The EIA estimated global oil production at 93.45 million barrels per day (mmbd) for November, compared to global oil consumption of 95.59 mmbd. That implies an undersupply of 2.14 mmbd or 64 million barrels for the month. About 30 million barrels of the draw for November is attributable to non-OECD stocks.
For 2020, OECD inventories are now projected to build by net 127 million barrels to 3.006 billion. For 2021 it forecasts that stocks will draw by 95 million barrels to end the year at 2.910 billion.
The EIA forecast was made incorporates the OPEC+ decision to cut production and exports. According to OPEC’s press release on January 5, 2021:
“The Meeting acknowledged the need to gradually return 2 mb/d to the market, with the pace being determined according to market conditions. It reconfirmed the decision made at the 12th ONOMM to increase production by 0.5 mb/d starting in January 2021, and adjusting the production reduction from 7.7 mb/d to 7.2 mb/d.”
The adjustments to the production level for February and March 2021 will be implemented as per the distribution detailed in the table below.

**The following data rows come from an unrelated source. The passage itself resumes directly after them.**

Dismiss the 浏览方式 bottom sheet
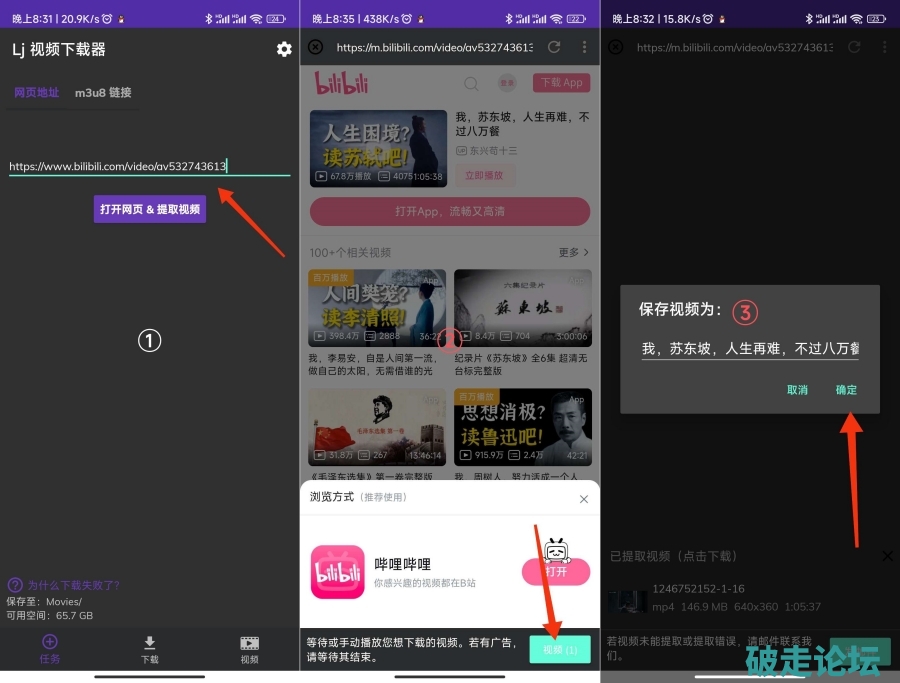 tap(584, 498)
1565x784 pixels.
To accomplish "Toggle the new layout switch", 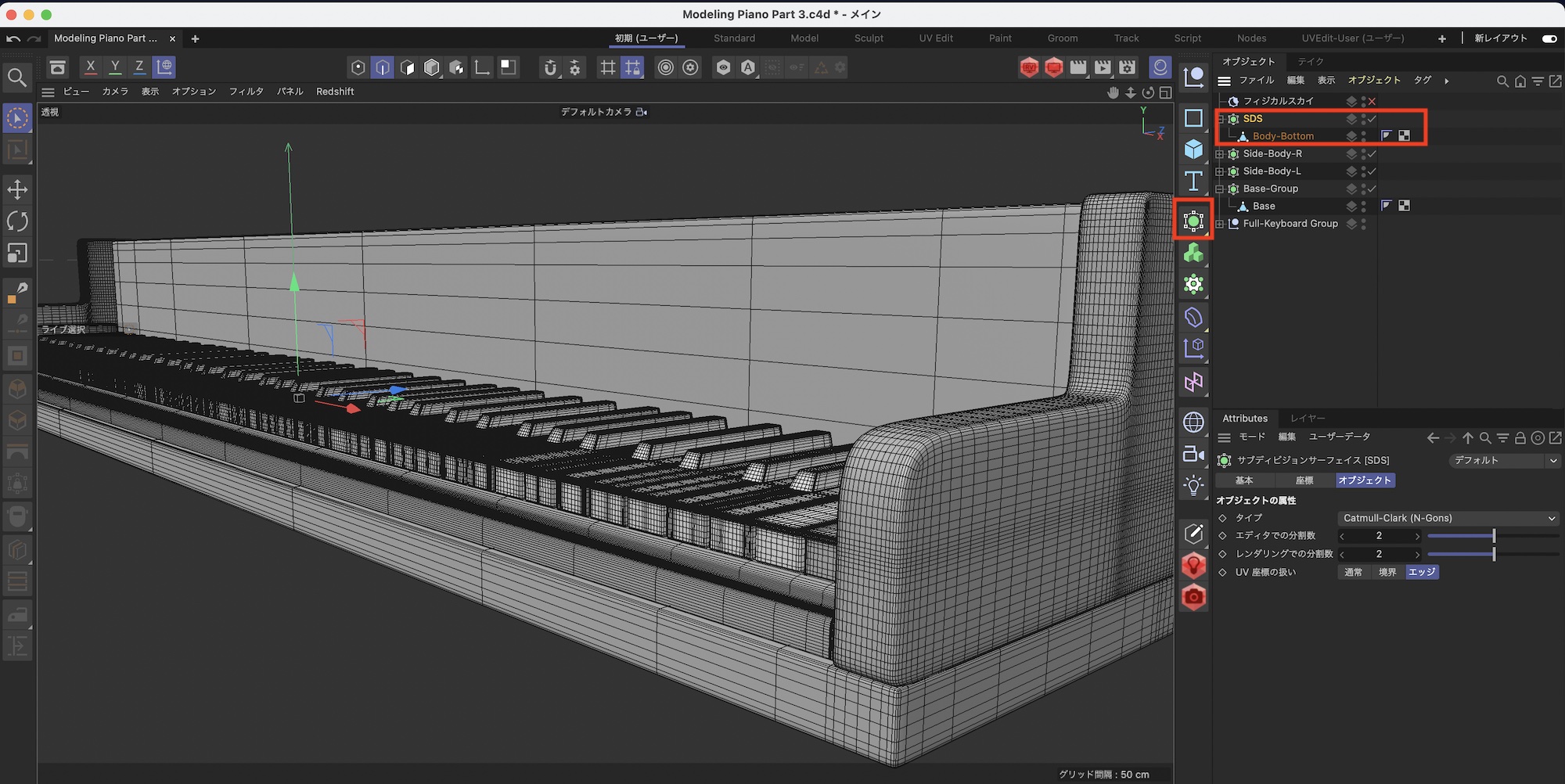I will click(1549, 38).
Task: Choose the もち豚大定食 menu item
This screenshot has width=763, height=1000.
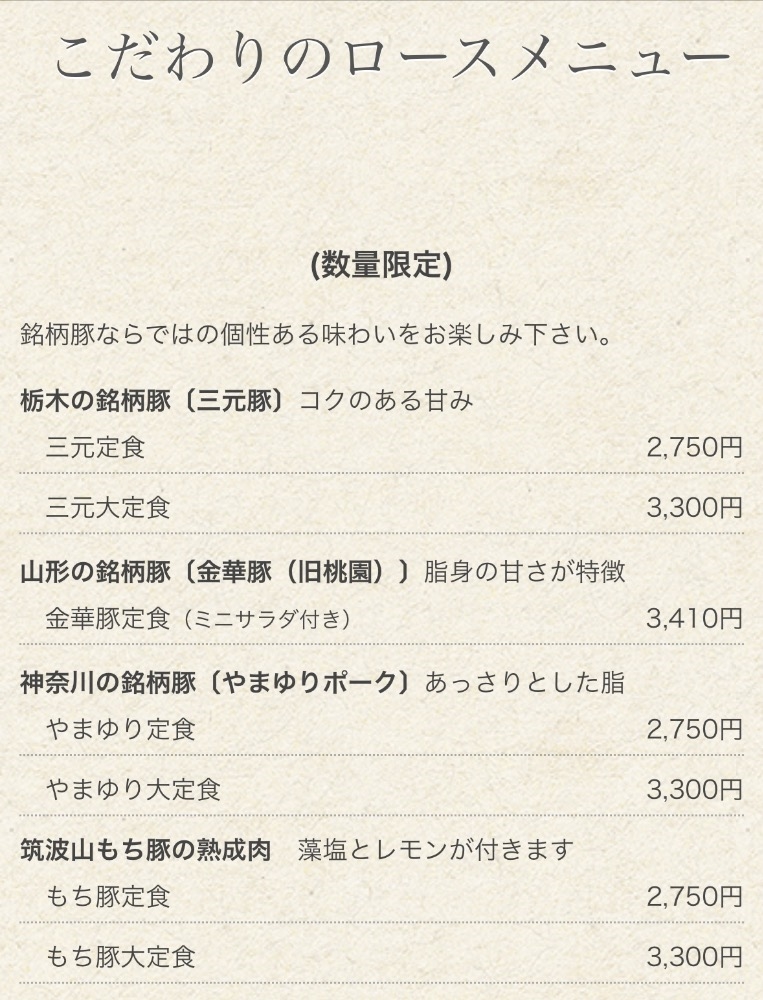Action: (x=120, y=957)
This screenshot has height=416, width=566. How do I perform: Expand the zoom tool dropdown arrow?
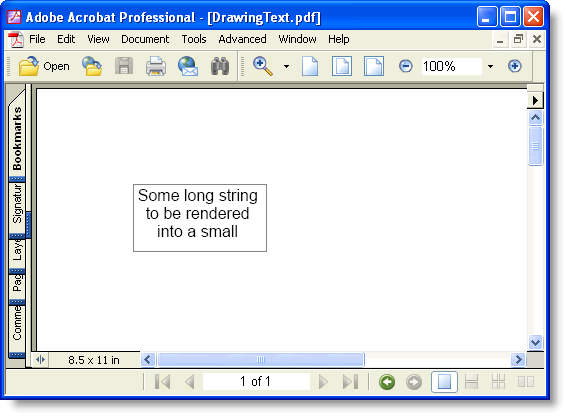click(x=286, y=66)
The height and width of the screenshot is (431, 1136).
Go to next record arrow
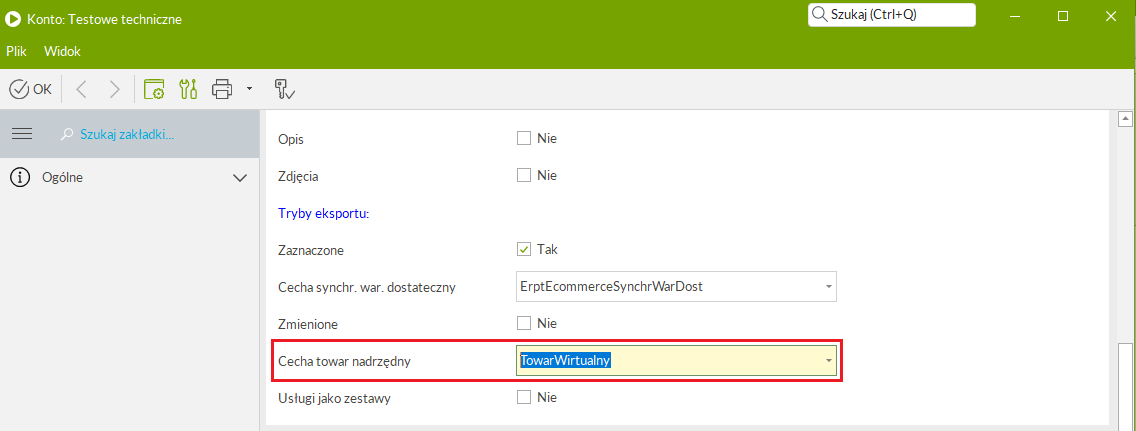114,89
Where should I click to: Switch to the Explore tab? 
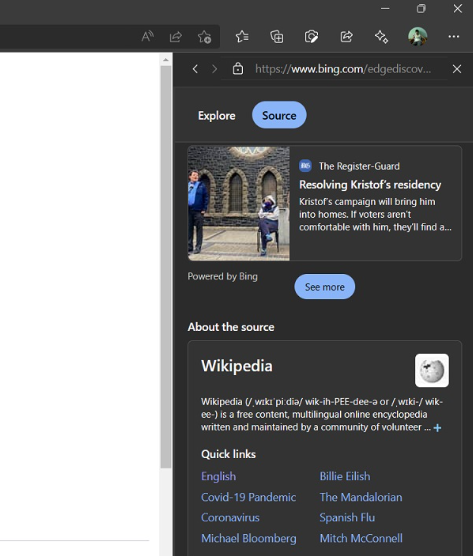point(217,115)
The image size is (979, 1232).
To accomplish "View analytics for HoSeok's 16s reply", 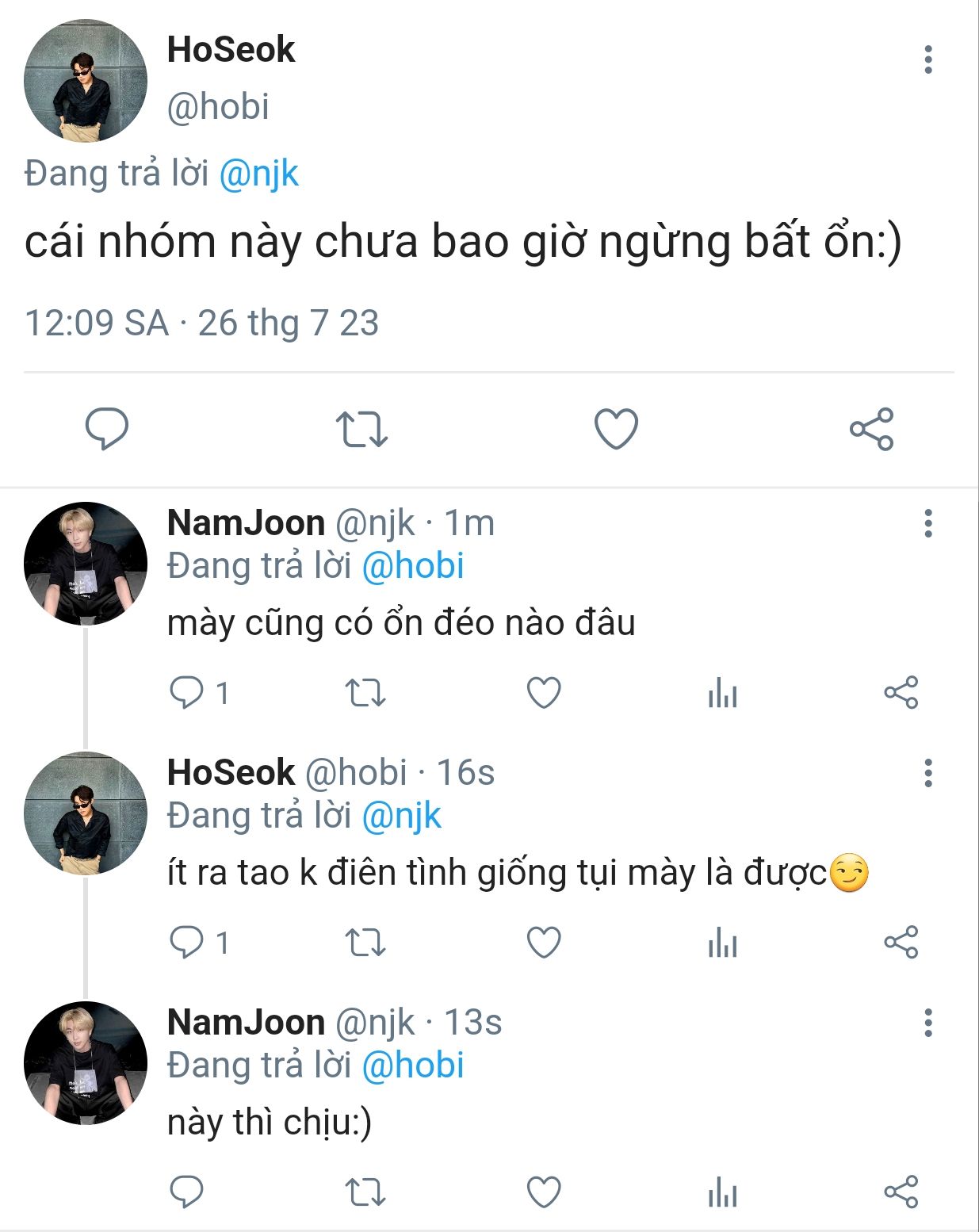I will click(x=722, y=943).
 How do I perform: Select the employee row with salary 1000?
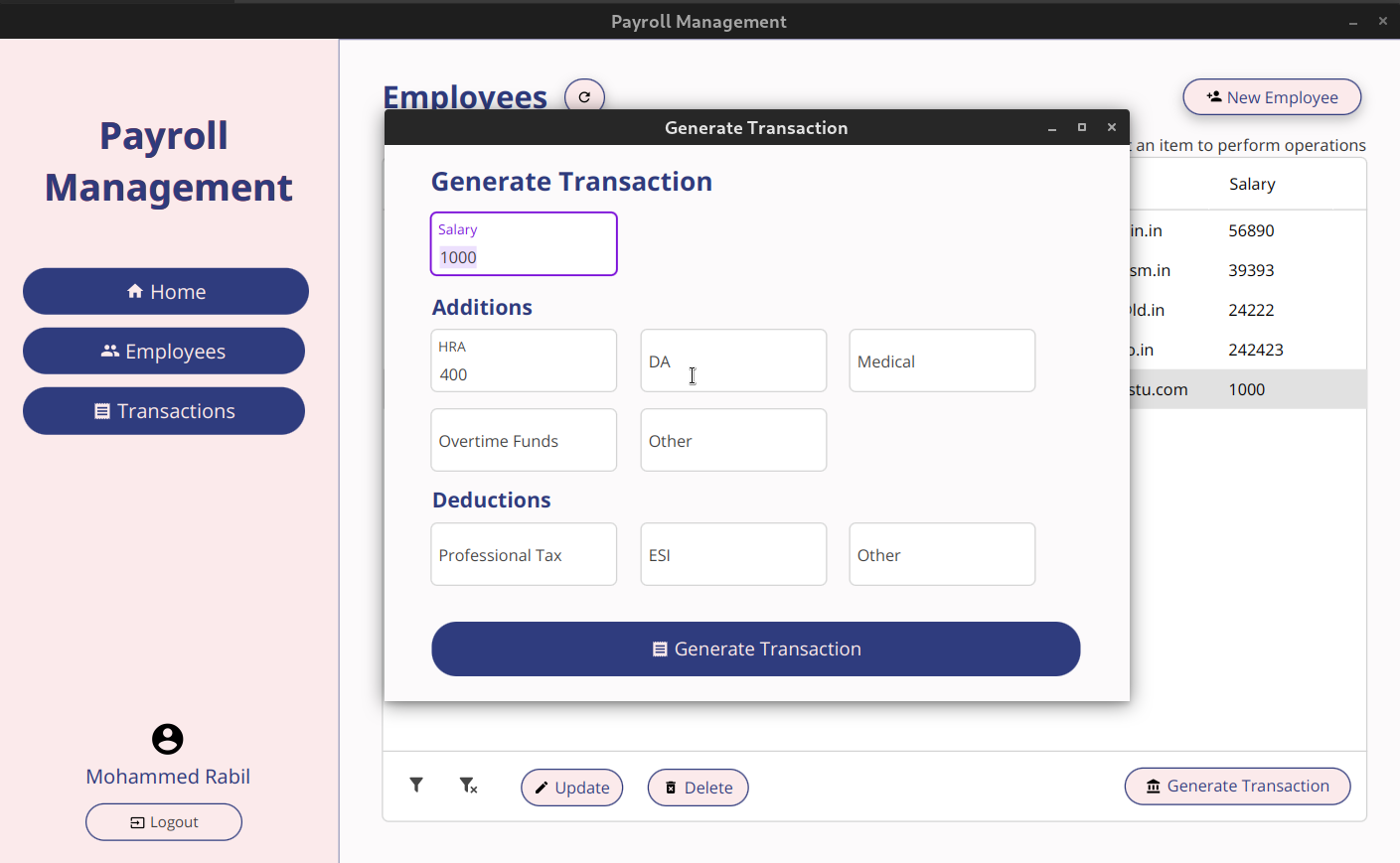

The EIA has assumed the following OPEC production levels for its STEO:
Oil Price Implications
I updated my linear regression between OECD oil inventories and WTI crude oil prices for the period 2010 through 2020. As expected, there are periods where the price deviates greatly from the regression model. But overall, the model provides a reasonably high r-square result of 82 percent.
I used the model to assess WTI oil prices for the EIA forecast period through 2021 and 2022 and compared the regression equation forecast to actual NYMEX futures prices as of January 22. The result is that oil futures prices are presently undervalued through the forecast horizon in 2022.
April 2020 proved that oil prices can move dramatically based on market expectations and that they can drop far below the model’s valuations, whereas prices in May through December proved that the market factors-in future expectations beyond current inventory levels.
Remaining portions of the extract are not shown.